I went back to my formula and made a few changes: more sugar, more eggs, little here, little there. It's kinda like making a pot of soup only not at all. While I'm busy working on the new formula, I was given a sample of the La Brea Brioche bun. I was expecting to be blown away. I was not expecting to play "Where's Waldo" with the ingredient label when trying to locate the butter. Not only is butter missing from the list of ingredients but these buns are totally fat free. No wonder the customer can get a cheaper version from a competitor, butter is expensive and no butter is absolutely free. Aside from the lack of butter, the buns tasted like the $.99 special, grocery-store-branded buns I bought for our last picnic. Sorry, I got a little carried away with myself. I didn't actually buy the grocery store buns, I made them and even my butter-less buns had more flavor than the La Brea Brioche.

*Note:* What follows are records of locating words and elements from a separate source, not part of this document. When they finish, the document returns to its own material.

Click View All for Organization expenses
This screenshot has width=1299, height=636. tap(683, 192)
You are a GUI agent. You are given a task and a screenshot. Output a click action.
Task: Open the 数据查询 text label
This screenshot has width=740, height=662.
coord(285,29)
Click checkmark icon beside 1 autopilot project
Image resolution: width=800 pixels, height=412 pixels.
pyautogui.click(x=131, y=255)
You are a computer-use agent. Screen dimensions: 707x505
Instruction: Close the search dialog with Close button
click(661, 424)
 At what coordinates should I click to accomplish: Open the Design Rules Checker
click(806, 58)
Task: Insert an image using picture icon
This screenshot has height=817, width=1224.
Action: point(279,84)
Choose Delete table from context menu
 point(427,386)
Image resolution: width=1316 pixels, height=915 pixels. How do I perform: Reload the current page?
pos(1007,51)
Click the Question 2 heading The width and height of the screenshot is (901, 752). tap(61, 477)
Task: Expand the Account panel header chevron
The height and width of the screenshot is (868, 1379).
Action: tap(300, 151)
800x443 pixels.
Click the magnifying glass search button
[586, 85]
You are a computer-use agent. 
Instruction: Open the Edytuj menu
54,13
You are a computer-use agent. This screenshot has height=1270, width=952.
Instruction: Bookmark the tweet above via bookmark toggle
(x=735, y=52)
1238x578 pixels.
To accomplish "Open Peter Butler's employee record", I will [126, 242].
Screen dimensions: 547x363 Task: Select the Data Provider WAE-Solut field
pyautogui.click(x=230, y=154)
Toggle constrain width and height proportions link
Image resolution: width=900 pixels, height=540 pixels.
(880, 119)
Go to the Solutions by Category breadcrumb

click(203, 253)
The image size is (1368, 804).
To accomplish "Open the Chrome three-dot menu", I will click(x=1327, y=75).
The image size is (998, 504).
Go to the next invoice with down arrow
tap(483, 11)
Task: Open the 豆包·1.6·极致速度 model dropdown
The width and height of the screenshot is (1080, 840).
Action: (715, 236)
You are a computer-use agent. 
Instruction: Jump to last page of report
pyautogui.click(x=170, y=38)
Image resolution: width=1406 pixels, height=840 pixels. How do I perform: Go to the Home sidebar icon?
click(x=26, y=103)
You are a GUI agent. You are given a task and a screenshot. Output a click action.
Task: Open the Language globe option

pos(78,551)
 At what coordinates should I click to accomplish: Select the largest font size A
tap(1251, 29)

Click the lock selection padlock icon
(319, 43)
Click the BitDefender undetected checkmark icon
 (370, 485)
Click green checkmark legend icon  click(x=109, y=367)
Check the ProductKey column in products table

How is it possible to sell butter-less brioche? There are rules for labeling whole grain products and for labeling nutrient contents but I don't think there is any governing body watching out for the butter factor. Where are the butter lobbiests? Why aren't they up in arms about this? I stopped breathing for a few seconds after I read the La Brea label. Screw the whole grain servings, I want to know how many grams of butter I'm ingesting with each slice and it better be in the triple digits.